*Given task*:
Copy the records exactly, starting with the line that contains "Screen dimensions: 890x386" and ending with the line that contains "(x=61, y=213)", including both of those lines. Leave the pictures out.

=== Dataset ===

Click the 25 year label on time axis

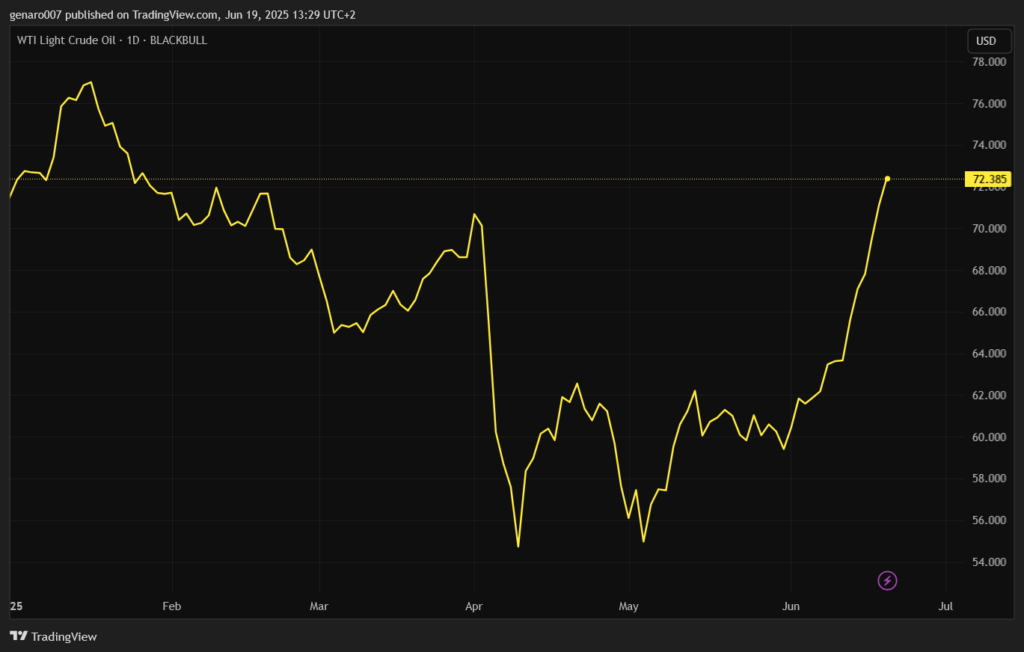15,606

===
=== Dataset ===

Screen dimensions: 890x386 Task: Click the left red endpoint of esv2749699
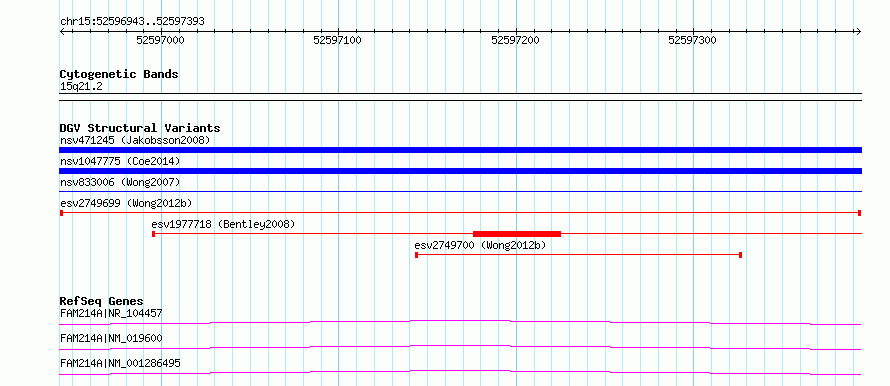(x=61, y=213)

===
=== Dataset ===

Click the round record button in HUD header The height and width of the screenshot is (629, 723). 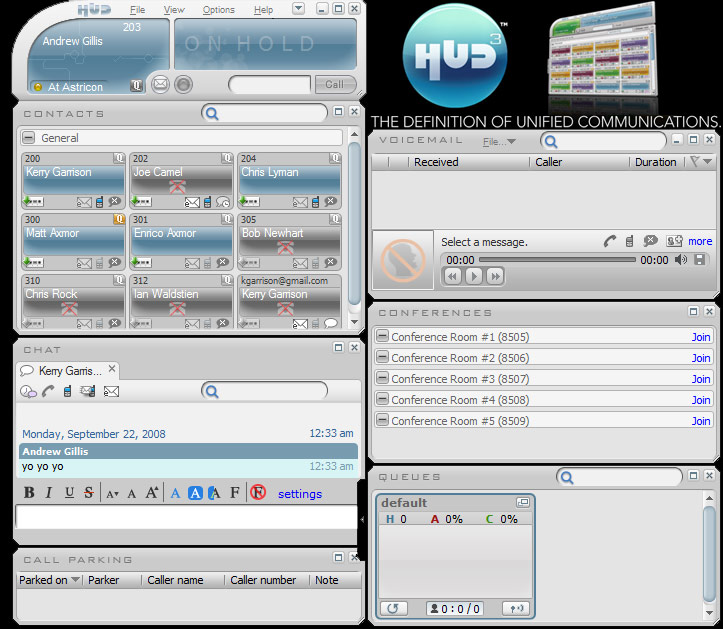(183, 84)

===

*Solution below*:
Screen dimensions: 890x386 Task: Click the left red endpoint of esv2749699
(x=61, y=213)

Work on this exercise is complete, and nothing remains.